In her new book Downsizing: Letting Go of Evangelicalism’s Nonessentials (Eerdmans, Aug. 19), veteran Christian writer and blogger Michelle Van Loon says she’s had a “front-row pew” to the last 50 years of “the wild, often unruly branch of the Christian family tree known as evangelicalism.” PW spoke with Van Loon about what she believes the modern faith movement should leave behind in this time of transition.

What was your impetus for writing Downsizing?

The theologian Phyllis Tickle argued in her book The Great Emergence that every 500 years or so, the Church goes through a period of transition. The idea of a 500-year rummage sale, as she called it, has been helpful as I recognize that evangelicalism is in a time of transition and recalibration. We know that change is coming for the movement, and we need to know what is worth keeping.

What do you mean by “downsizing” as it relates to evangelicalism?

I’m using it in the context of what happens when there is a shift or change in your life, perhaps a move to a smaller place or cleaning out a family member’s house. There are things that have to be left behind, some going to the burn pile, other things donated or recycled. The same concept applies to evangelicalism, though evangelicalism is one small piece of the Church and doesn’t hold its whole 500-year history since the Protestant Reformation.

What are the top three things the evangelical movement can downsize?

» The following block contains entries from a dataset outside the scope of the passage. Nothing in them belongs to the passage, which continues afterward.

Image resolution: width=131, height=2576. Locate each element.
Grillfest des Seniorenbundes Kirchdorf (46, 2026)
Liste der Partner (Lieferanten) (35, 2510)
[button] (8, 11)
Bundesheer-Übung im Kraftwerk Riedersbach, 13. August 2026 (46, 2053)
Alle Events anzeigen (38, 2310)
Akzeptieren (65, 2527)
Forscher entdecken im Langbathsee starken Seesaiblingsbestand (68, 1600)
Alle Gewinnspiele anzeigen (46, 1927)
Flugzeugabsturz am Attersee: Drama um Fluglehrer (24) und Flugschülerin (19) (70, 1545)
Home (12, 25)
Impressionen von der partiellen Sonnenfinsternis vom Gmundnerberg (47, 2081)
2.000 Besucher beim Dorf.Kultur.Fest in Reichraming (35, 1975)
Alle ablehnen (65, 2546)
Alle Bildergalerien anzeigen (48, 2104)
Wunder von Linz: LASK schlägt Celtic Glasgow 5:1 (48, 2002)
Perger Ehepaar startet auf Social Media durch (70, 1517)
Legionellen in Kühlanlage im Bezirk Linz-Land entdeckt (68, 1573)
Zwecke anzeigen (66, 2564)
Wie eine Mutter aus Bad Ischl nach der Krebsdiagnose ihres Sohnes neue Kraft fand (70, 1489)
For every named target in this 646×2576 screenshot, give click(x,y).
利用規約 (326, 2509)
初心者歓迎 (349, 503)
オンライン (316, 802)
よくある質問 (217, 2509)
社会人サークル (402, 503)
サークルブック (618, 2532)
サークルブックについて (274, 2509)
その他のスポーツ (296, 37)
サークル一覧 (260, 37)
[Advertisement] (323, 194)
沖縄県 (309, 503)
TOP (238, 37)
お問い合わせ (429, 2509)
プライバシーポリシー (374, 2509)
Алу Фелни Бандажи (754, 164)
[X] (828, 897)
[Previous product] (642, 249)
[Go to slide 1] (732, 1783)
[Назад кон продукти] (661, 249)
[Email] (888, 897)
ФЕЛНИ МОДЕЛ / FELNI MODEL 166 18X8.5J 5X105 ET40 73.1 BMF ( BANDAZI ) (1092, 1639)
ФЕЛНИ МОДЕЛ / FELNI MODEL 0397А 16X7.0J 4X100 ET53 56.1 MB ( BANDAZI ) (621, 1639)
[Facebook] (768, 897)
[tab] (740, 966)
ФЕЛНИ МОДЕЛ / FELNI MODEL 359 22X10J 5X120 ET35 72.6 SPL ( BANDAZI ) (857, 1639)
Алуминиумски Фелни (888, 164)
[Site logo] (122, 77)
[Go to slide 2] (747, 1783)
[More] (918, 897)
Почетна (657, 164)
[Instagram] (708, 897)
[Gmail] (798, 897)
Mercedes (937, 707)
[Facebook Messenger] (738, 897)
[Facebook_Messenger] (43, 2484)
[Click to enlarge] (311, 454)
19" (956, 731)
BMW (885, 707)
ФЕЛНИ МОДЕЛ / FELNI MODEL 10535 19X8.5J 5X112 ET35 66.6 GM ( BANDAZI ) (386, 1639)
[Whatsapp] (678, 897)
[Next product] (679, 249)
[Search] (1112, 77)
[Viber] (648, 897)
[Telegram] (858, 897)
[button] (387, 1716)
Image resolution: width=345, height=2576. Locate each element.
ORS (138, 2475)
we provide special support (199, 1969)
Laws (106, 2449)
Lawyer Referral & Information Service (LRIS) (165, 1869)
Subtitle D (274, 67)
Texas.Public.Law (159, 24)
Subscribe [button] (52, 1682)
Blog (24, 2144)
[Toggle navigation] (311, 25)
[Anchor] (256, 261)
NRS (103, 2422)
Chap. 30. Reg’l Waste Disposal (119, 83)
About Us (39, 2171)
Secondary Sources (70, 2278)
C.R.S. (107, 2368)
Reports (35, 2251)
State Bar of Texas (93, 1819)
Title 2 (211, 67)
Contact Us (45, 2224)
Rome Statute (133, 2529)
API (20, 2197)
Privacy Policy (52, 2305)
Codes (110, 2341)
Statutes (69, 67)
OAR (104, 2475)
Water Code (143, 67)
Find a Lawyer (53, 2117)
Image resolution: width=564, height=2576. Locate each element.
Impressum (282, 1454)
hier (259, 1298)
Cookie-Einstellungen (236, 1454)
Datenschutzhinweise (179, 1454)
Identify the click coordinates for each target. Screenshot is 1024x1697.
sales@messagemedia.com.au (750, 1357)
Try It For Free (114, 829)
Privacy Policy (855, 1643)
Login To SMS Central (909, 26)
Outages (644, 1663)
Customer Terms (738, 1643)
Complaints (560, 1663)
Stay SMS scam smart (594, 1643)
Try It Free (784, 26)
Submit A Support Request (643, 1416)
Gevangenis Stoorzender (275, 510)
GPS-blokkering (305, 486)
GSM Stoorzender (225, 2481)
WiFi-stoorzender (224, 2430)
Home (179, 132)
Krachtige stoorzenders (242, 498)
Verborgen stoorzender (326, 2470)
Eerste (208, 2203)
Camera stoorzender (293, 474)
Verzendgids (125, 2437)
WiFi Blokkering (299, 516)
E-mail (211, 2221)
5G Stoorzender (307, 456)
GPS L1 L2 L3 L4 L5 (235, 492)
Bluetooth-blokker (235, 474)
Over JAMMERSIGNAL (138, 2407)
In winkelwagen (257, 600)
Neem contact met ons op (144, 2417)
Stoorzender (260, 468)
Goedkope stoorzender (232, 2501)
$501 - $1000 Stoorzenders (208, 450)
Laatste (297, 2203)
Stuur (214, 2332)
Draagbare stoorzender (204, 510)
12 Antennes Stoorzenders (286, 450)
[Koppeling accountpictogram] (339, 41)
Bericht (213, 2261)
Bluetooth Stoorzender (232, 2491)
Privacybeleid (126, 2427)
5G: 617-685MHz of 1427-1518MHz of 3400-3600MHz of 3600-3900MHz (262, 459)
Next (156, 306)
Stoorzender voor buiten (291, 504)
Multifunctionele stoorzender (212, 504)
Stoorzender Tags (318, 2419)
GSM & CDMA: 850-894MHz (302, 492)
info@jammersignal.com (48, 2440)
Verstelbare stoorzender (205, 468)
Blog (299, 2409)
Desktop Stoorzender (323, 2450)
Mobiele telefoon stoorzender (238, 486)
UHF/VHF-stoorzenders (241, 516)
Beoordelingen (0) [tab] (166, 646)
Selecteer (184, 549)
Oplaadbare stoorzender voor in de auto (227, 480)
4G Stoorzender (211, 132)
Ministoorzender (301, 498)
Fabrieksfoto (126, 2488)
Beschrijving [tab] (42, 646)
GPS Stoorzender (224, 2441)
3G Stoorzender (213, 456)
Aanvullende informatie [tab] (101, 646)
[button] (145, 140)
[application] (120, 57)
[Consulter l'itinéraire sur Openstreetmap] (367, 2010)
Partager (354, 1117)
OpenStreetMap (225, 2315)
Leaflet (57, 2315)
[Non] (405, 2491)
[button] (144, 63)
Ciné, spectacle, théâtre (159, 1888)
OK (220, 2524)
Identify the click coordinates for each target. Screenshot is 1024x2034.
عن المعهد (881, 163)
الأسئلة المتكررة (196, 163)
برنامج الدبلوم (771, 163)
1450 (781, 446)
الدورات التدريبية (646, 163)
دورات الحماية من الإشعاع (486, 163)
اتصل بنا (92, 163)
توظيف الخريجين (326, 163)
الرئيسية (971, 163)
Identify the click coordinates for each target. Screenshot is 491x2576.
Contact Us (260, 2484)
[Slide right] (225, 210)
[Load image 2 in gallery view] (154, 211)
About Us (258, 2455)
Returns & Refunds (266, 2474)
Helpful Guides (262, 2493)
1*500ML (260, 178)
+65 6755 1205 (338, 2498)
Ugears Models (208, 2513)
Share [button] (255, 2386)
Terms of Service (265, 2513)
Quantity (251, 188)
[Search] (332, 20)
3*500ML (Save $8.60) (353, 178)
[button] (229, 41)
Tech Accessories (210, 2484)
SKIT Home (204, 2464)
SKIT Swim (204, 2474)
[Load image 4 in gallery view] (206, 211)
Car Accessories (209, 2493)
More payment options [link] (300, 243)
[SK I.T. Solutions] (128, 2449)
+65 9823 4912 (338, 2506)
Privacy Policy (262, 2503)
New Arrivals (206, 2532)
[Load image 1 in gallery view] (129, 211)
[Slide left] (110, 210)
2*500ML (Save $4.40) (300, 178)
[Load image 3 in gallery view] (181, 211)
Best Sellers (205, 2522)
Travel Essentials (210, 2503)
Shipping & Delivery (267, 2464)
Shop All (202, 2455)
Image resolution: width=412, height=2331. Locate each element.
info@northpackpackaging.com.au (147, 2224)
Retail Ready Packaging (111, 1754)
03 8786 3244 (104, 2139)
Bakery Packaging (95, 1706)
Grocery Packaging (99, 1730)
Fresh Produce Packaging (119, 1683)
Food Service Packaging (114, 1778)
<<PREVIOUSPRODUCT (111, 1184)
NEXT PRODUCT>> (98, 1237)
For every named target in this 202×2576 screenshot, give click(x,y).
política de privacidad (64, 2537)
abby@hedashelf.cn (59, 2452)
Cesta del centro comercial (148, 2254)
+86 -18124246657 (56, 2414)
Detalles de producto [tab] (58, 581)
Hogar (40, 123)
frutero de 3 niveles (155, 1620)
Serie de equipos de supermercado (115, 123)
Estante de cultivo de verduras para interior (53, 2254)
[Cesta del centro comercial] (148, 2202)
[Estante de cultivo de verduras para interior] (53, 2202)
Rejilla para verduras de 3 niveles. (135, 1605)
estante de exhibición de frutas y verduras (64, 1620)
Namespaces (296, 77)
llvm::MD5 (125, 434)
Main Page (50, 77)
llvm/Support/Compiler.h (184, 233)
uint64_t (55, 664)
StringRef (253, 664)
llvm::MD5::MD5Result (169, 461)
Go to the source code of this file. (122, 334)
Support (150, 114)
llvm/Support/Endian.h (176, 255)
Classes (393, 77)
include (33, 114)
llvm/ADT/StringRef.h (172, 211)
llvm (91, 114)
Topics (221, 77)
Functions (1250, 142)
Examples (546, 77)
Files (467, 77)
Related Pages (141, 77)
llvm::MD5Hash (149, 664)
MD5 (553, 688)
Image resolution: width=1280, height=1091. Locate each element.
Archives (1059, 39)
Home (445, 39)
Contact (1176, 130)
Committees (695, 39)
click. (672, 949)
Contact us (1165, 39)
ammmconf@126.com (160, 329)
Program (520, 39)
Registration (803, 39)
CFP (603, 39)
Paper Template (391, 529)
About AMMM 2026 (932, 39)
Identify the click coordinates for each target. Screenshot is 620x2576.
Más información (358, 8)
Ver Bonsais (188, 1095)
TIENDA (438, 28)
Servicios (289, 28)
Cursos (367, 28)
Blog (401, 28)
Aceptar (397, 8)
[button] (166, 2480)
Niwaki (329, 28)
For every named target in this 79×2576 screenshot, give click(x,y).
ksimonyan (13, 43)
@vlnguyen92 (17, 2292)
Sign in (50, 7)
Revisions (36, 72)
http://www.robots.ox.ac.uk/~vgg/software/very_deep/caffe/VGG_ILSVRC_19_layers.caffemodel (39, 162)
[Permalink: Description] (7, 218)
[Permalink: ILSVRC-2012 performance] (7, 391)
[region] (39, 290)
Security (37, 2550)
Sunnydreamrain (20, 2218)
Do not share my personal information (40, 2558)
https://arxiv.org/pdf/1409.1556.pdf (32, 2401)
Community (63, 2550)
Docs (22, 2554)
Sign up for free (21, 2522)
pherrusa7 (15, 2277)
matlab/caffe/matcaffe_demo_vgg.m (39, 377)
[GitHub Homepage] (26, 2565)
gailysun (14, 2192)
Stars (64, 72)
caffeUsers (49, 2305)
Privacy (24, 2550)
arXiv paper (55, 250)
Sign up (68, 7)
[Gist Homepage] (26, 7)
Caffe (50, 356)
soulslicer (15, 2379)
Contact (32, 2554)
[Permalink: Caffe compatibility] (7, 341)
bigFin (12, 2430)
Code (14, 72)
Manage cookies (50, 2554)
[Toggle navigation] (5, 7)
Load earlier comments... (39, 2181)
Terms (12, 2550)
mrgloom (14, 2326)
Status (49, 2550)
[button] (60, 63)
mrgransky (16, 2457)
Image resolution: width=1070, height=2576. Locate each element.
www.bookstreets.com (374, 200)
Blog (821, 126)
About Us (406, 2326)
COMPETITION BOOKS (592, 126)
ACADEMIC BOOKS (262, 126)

First is our reliance on marketing and method. Evangelicalism often has a mile-wide, inch-deep spirituality. We’re not creating disciples who can endure; the shallowness and sloganeering cannot endure. Second is the addiction to valuing the wedding to political power. We are married to political power, which is not doing us any favors. Third is prosperity. We confuse gifts with the giver, treating health, wealth, and successful families as if we deserve them and that we can earn them. The reality is that those versions of prosperity have crept into every crack and crevice of evangelicalism. If you have a bankruptcy, a prodigal child, mental illness, or a family member in the LGBTQ+ community, then you aren’t (seen as) prospering spiritually.

Why do you say downsizing is essential for evangelicalism?

Thoughtful people can choose to reflect and repent, and to do the honest and lonely work of creating a legacy that will continue. The alternative is an eventual implosion that is surely coming, because it cannot go on like this. We can do the work and adjust accordingly, or God will do the work for us.

What do you say to pastors and laypeople interested in downsizing?

For pastors, search out the people who have slipped away from your congregation and become their students. If you are willing to listen without fixing or judging, what they say may be the sermon you most need to hear. For laypeople, if bad things have happened, lament those things. Pretending evangelicalism hasn’t hurt you doesn’t make any of it go away and may get in the way of where God might be calling you to go.

How do you dream of evangelicalism looking in the future?

Evangelicalism will be humble, downsized, and marked by things that look a lot like what Jesus preached on the Sermon on the Mount, full of sacrificial living, love, and humility.